- _Work instruction_:
Repeat exactly, and only, the lines of the entries below from the one with "Instruction: Click the yellow" through the one with "has width=1310, height=782.", both ends included.

- _The input_:
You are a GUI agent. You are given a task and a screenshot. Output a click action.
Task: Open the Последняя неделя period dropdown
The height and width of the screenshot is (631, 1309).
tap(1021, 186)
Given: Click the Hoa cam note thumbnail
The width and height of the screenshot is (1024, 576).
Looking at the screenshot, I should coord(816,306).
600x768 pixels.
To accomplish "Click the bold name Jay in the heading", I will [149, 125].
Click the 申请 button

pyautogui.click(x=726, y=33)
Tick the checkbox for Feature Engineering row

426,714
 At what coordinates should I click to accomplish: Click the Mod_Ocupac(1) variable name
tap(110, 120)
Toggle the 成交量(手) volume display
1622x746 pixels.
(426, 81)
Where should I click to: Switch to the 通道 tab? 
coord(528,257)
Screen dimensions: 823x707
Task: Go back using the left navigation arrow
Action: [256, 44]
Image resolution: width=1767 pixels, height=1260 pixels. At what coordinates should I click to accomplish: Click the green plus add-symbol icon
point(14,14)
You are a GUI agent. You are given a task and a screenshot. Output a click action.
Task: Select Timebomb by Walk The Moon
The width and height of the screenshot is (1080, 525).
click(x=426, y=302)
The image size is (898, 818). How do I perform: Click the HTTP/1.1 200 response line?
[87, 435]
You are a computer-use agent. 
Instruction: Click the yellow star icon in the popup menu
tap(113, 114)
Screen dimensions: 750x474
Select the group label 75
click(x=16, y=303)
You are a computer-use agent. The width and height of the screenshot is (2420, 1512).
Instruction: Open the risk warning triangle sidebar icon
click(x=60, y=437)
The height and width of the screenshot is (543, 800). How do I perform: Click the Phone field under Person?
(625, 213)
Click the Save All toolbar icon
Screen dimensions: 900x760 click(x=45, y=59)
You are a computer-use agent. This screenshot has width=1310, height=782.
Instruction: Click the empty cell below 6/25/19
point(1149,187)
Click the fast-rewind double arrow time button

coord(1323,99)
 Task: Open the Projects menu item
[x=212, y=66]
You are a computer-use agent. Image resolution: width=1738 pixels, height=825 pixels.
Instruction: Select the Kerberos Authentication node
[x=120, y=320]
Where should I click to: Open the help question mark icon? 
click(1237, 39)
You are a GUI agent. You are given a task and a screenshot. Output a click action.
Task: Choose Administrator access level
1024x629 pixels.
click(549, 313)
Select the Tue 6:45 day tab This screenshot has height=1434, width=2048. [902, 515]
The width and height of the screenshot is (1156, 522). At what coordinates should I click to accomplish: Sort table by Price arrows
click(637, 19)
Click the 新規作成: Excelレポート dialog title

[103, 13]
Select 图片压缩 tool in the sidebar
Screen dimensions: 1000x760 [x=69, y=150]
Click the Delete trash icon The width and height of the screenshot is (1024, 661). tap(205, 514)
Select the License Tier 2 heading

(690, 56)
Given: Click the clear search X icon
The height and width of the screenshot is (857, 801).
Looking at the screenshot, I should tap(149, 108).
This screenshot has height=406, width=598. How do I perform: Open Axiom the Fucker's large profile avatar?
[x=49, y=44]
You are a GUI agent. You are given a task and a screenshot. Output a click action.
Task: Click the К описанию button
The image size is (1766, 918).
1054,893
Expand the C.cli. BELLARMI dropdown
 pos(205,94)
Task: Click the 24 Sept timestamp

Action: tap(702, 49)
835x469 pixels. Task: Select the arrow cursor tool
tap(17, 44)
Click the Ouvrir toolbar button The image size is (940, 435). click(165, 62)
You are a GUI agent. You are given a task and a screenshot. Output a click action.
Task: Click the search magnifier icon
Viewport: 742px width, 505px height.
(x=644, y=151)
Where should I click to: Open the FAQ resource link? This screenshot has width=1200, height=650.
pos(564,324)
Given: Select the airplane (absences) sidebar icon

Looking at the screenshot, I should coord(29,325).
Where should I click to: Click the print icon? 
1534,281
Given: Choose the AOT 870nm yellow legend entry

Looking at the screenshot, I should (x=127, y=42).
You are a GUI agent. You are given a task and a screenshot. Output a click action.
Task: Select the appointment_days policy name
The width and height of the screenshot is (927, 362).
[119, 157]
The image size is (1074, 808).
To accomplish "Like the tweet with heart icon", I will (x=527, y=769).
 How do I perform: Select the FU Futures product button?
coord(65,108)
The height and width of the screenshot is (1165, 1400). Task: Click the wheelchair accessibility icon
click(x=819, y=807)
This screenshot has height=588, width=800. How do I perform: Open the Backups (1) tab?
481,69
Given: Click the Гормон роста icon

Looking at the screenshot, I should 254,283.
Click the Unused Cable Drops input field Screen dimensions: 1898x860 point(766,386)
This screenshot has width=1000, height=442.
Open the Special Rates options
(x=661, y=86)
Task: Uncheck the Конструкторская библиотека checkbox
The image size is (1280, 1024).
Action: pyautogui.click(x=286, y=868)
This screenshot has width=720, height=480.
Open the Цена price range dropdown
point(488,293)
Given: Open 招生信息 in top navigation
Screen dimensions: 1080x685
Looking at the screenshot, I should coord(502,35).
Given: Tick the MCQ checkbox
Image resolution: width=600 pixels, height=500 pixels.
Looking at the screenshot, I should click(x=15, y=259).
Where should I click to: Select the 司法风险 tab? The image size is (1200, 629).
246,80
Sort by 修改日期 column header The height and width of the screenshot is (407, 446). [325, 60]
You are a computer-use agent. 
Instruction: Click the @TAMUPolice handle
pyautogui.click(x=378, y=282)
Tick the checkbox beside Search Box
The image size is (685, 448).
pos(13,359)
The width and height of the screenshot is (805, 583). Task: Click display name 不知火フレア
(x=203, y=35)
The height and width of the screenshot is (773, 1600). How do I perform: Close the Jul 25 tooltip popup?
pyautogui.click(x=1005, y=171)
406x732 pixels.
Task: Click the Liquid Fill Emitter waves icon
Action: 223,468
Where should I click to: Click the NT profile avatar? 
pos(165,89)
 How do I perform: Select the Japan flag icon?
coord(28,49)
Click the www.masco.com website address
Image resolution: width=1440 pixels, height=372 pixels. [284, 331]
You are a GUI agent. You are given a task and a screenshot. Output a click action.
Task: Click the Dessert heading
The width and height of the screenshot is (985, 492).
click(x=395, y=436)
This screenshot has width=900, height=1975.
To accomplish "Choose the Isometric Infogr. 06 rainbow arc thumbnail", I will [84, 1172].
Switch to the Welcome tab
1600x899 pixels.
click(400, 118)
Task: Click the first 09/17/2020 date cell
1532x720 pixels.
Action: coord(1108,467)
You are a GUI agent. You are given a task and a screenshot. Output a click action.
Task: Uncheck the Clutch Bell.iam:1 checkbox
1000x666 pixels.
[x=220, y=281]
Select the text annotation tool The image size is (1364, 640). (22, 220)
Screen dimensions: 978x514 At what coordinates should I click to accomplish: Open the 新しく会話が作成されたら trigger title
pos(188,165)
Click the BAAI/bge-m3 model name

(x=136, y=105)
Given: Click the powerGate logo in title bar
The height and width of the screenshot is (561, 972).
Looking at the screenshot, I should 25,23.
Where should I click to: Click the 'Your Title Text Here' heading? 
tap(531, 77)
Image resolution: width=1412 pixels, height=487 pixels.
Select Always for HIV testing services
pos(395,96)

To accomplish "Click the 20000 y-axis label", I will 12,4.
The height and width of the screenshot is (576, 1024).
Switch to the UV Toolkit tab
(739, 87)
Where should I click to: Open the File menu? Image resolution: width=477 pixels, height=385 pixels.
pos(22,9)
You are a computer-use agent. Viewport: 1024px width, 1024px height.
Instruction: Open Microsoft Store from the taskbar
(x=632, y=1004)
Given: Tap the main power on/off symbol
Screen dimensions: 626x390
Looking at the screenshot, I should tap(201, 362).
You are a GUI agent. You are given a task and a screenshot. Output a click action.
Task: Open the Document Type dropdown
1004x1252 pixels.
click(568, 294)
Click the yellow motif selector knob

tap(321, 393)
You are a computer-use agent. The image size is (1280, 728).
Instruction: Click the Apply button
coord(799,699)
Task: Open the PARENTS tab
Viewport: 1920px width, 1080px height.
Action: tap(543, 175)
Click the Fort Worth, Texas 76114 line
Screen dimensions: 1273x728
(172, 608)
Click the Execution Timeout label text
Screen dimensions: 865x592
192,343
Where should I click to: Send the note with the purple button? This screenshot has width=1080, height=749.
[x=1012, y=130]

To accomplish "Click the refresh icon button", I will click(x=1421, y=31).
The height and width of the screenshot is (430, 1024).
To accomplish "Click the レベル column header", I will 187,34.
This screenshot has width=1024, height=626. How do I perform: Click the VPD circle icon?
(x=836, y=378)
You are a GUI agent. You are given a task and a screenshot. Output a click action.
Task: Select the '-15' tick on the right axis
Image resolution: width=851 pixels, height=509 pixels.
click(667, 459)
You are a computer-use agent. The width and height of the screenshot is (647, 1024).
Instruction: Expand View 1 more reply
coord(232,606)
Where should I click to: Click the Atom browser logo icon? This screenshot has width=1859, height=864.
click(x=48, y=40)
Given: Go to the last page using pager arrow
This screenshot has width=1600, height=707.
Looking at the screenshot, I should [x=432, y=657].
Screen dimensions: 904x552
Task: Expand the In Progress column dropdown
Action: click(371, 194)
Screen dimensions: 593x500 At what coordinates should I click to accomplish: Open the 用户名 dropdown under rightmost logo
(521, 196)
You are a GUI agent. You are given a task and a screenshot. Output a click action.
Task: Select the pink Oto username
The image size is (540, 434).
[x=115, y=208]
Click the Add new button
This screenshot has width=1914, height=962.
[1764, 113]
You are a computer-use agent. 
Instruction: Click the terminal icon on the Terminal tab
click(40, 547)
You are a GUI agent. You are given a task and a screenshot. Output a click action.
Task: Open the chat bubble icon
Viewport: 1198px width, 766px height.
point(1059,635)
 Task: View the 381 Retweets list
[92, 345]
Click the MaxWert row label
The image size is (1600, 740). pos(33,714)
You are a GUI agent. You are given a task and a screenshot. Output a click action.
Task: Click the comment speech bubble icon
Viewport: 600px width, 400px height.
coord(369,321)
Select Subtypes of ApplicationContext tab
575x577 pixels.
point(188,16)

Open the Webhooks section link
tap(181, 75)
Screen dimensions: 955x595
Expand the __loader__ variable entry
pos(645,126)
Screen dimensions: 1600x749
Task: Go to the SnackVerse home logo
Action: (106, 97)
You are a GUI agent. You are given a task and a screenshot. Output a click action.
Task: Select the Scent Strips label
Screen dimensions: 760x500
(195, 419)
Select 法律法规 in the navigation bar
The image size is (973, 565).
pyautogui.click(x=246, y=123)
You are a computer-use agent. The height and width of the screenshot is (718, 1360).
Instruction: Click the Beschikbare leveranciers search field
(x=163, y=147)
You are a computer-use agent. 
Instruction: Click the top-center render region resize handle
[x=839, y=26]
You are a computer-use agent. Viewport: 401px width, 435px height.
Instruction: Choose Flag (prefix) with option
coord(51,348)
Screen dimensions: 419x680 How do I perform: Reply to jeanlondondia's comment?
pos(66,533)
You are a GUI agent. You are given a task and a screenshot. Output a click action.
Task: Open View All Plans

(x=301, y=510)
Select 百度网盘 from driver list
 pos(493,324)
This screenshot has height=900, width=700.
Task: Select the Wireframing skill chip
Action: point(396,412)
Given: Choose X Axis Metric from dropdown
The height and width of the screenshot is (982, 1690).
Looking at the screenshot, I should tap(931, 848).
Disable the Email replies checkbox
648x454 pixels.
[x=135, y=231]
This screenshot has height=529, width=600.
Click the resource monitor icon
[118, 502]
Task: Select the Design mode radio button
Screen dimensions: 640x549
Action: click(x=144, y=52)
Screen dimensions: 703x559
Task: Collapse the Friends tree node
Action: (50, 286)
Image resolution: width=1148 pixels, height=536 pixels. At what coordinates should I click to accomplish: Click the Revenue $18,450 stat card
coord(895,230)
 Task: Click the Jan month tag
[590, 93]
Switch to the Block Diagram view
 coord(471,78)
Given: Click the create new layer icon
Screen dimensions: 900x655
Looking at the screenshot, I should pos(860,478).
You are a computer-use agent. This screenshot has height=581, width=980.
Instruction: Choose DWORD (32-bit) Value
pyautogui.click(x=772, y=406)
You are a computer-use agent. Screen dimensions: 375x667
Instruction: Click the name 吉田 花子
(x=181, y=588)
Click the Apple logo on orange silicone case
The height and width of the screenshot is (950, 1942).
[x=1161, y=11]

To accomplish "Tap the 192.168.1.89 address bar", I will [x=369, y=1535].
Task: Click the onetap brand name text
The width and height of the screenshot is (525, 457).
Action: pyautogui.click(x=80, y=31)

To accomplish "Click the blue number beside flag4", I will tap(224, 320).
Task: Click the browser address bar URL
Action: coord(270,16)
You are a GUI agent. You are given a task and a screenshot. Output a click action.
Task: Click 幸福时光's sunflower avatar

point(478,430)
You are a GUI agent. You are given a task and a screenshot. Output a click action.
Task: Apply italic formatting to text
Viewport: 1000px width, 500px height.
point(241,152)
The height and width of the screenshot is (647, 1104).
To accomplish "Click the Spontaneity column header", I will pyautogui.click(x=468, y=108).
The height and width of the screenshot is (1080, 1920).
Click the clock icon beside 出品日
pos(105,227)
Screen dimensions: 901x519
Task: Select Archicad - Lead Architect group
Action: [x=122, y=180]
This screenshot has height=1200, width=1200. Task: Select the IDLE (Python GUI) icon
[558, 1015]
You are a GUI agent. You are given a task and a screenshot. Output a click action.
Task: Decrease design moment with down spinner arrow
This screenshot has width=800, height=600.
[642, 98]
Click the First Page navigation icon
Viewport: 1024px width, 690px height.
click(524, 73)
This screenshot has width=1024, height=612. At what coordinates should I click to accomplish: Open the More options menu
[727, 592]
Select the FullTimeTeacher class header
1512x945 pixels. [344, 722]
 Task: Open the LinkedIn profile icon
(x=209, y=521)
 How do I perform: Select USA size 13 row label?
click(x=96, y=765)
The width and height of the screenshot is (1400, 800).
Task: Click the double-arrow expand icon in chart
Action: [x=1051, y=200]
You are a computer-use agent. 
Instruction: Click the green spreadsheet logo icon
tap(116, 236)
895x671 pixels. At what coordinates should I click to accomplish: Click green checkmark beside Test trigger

- _Answer area_:
Instruction: Click the yellow star icon in the popup menu
tap(113, 114)
Screen dimensions: 750x474
Select the group label 75
click(x=16, y=303)
You are a computer-use agent. The width and height of the screenshot is (2420, 1512).
Instruction: Open the risk warning triangle sidebar icon
click(x=60, y=437)
The height and width of the screenshot is (543, 800). How do I perform: Click the Phone field under Person?
(625, 213)
Click the Save All toolbar icon
Screen dimensions: 900x760 click(x=45, y=59)
You are a computer-use agent. This screenshot has width=1310, height=782.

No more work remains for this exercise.